__Records shown__
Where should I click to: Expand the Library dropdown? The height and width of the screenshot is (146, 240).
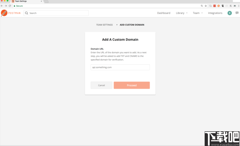182,13
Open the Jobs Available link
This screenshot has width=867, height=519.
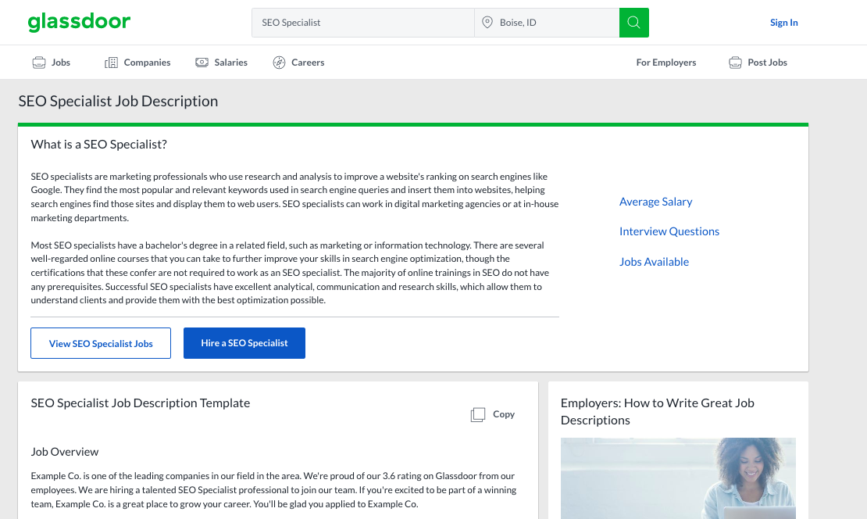(654, 262)
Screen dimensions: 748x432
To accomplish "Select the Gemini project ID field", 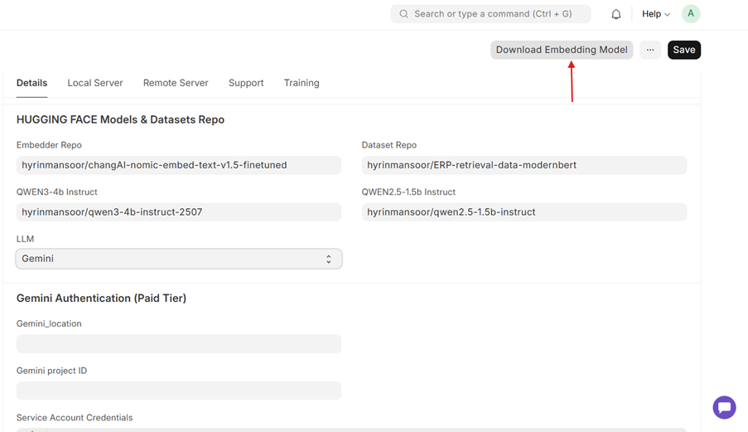I will click(178, 391).
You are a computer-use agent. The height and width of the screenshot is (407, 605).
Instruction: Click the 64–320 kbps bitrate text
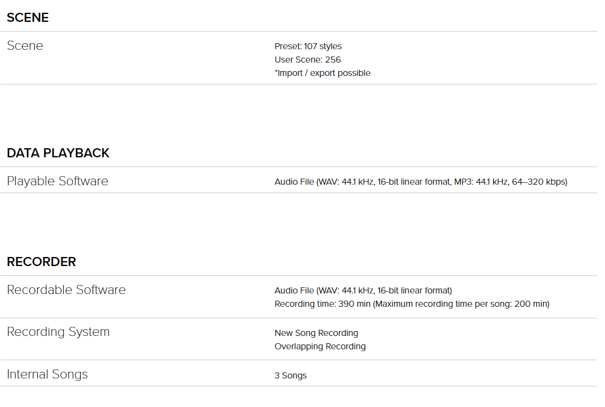pos(539,182)
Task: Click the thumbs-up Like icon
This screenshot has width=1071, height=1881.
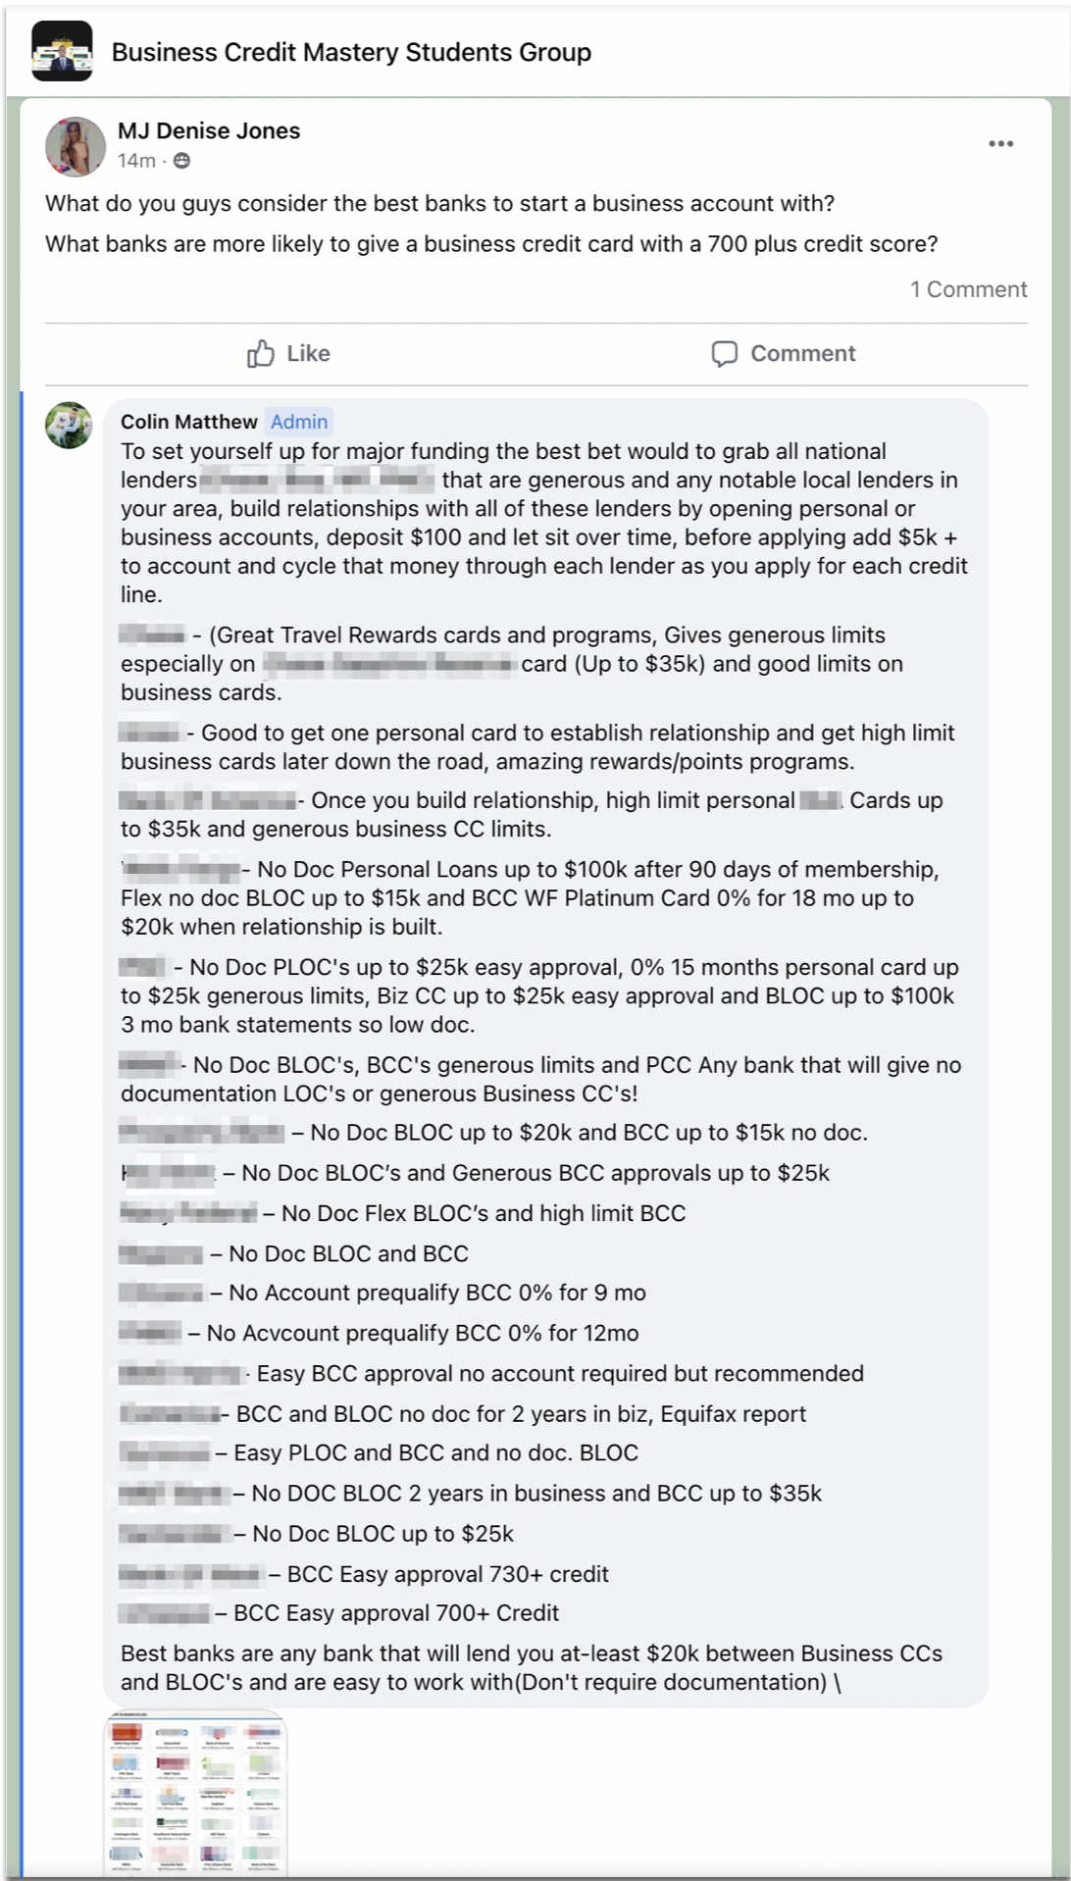Action: click(261, 353)
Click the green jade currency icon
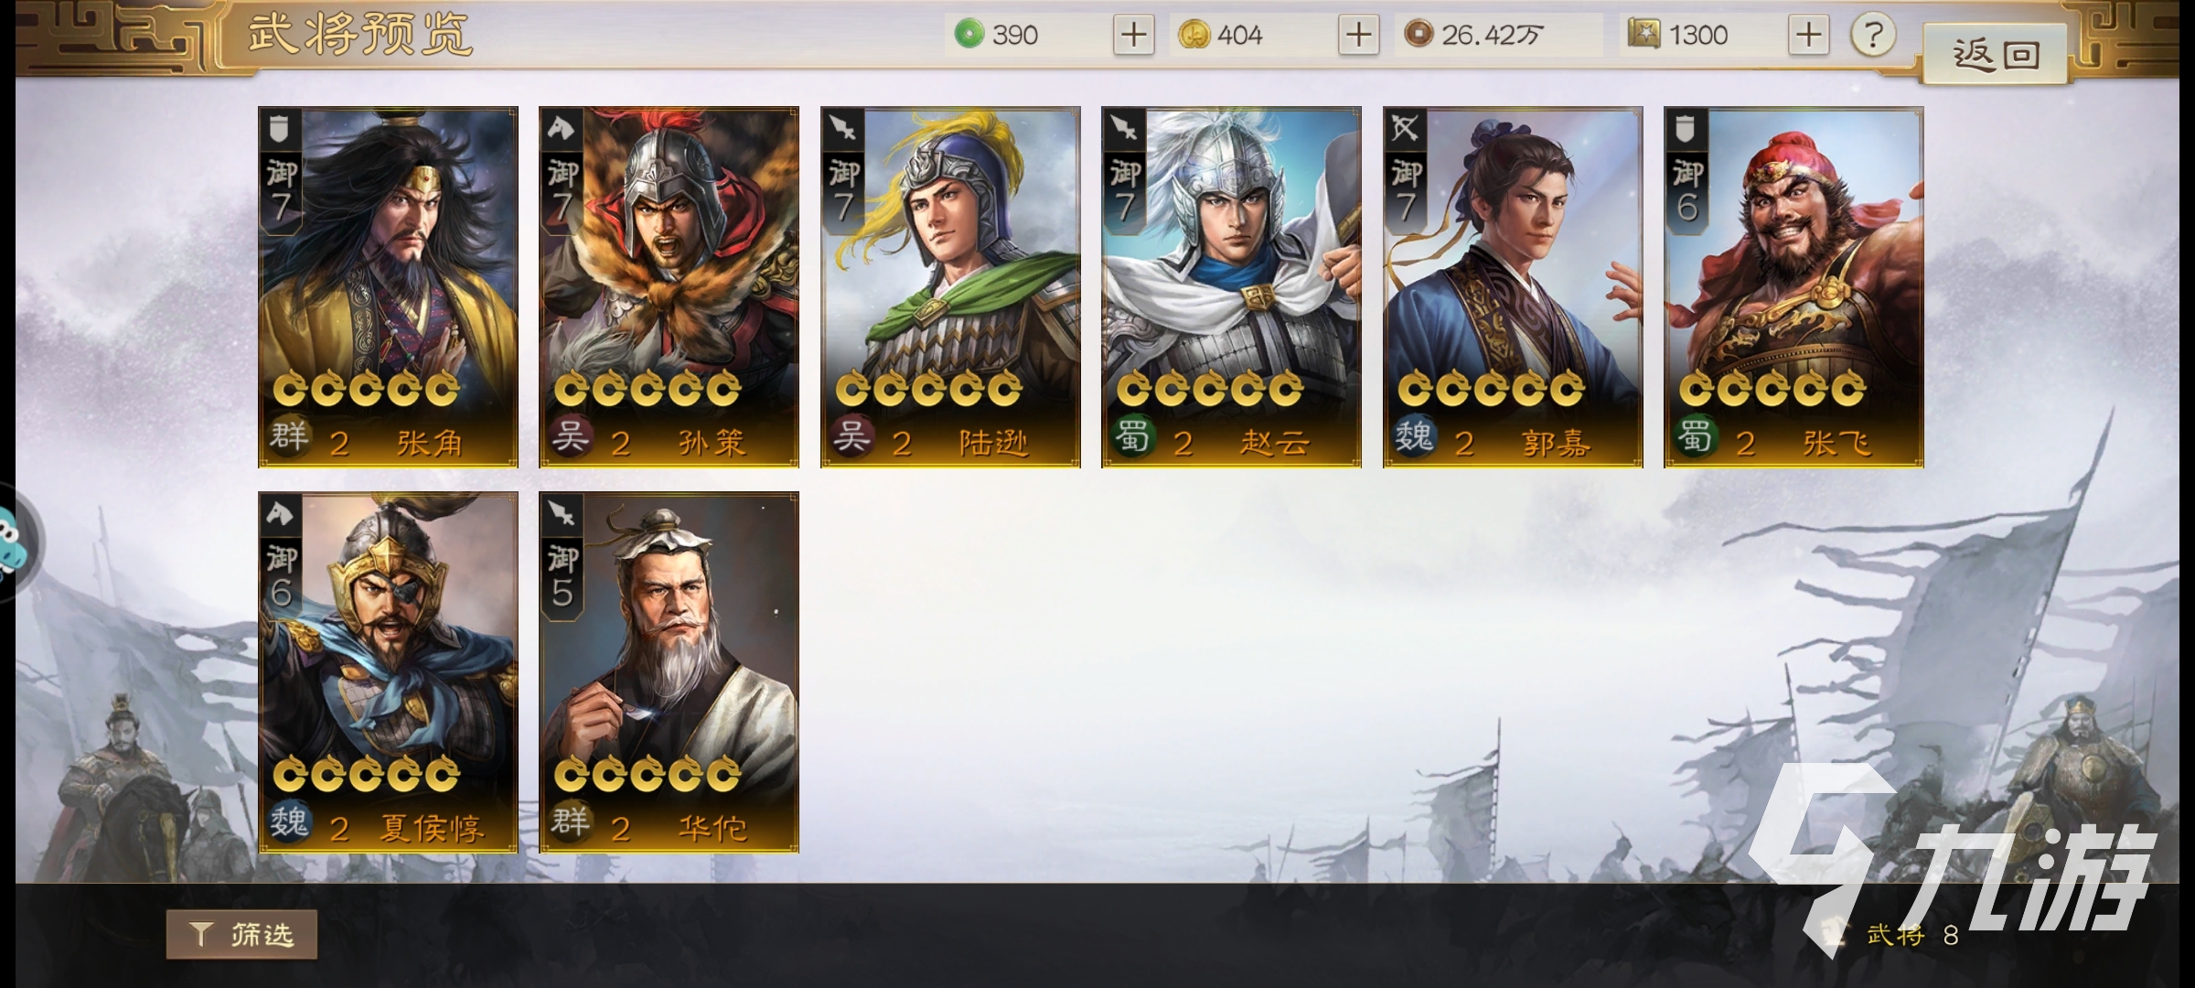Image resolution: width=2195 pixels, height=988 pixels. pyautogui.click(x=969, y=35)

__Task to complete__
The lines running from the one with "Task: Click the thumbs-up Like icon" to the close of the material above are to be retyped exactly; no picture is to be included.

__Task result__
Task: Click the thumbs-up Like icon
This screenshot has width=1071, height=1881.
Action: click(261, 353)
Click the green jade currency icon
Image resolution: width=2195 pixels, height=988 pixels. pyautogui.click(x=969, y=35)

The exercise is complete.